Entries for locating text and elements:
◇ ◇ ◇ ◇ ◇

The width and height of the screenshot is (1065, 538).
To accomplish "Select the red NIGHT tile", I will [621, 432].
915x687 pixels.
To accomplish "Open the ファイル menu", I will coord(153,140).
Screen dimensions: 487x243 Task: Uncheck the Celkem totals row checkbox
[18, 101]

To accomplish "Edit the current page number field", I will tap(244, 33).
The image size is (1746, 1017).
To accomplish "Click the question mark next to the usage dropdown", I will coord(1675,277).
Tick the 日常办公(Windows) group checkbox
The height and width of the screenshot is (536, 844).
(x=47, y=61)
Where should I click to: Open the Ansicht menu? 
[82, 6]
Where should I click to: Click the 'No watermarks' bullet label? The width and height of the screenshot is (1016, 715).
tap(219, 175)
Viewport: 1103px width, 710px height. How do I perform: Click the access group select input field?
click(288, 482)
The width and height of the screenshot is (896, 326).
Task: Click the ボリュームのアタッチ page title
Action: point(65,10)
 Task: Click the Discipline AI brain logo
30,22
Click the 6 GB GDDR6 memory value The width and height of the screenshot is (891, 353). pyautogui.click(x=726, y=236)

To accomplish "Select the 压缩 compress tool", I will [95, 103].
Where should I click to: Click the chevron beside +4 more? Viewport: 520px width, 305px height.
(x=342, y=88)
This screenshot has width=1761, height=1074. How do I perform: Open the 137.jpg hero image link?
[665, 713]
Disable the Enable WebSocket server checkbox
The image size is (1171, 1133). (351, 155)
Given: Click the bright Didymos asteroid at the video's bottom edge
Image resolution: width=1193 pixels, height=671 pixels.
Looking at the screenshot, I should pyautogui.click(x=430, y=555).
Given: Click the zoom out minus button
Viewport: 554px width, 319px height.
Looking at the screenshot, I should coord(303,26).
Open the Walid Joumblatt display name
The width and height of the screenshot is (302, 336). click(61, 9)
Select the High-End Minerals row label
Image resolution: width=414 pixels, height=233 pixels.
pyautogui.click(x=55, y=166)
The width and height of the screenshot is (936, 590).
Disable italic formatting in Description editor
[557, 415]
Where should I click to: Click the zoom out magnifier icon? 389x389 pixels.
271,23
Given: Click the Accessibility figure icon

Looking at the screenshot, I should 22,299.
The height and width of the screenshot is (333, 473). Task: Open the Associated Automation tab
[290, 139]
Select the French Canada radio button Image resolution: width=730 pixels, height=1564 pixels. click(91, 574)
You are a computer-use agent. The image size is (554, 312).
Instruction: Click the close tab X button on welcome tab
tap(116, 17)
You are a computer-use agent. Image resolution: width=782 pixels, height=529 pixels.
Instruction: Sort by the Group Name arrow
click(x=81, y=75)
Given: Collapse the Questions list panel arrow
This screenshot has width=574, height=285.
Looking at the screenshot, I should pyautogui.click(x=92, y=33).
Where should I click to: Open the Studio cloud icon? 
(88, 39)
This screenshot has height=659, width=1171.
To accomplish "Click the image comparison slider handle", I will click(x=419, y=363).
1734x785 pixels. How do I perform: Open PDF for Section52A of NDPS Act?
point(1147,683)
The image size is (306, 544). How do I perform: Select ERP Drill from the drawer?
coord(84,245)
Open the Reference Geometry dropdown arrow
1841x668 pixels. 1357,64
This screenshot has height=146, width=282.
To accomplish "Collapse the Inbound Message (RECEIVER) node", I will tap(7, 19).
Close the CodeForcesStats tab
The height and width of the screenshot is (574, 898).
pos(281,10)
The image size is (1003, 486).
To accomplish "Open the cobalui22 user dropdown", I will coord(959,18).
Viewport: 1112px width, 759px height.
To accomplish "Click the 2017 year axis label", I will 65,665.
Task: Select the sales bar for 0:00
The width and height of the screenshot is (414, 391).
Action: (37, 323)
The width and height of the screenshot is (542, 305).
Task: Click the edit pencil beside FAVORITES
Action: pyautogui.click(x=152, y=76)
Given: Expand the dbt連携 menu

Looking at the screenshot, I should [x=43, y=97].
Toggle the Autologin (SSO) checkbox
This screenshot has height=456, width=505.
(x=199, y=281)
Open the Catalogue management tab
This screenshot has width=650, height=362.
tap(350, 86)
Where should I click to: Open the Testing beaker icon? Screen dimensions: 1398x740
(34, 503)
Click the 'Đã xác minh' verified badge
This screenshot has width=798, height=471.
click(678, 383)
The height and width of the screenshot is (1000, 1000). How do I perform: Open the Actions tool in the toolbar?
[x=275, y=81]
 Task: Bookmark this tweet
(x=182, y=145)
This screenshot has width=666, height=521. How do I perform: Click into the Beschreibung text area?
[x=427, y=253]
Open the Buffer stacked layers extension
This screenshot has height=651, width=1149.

◇ ◇ ◇ ◇ ◇

== YOUR GOAL ==
Rewrite the lines from the one containing "Select the French" through the one containing "click(x=81, y=75)", inclusive, keeping the requests. Offset every coordinate in the answers by adding 25 to it.

== FULL SOLUTION ==
Select the French Canada radio button Image resolution: width=730 pixels, height=1564 pixels. click(116, 599)
You are a computer-use agent. The image size is (554, 312).
Instruction: Click the close tab X button on welcome tab
tap(141, 42)
You are a computer-use agent. Image resolution: width=782 pixels, height=529 pixels.
Instruction: Sort by the Group Name arrow
click(x=106, y=100)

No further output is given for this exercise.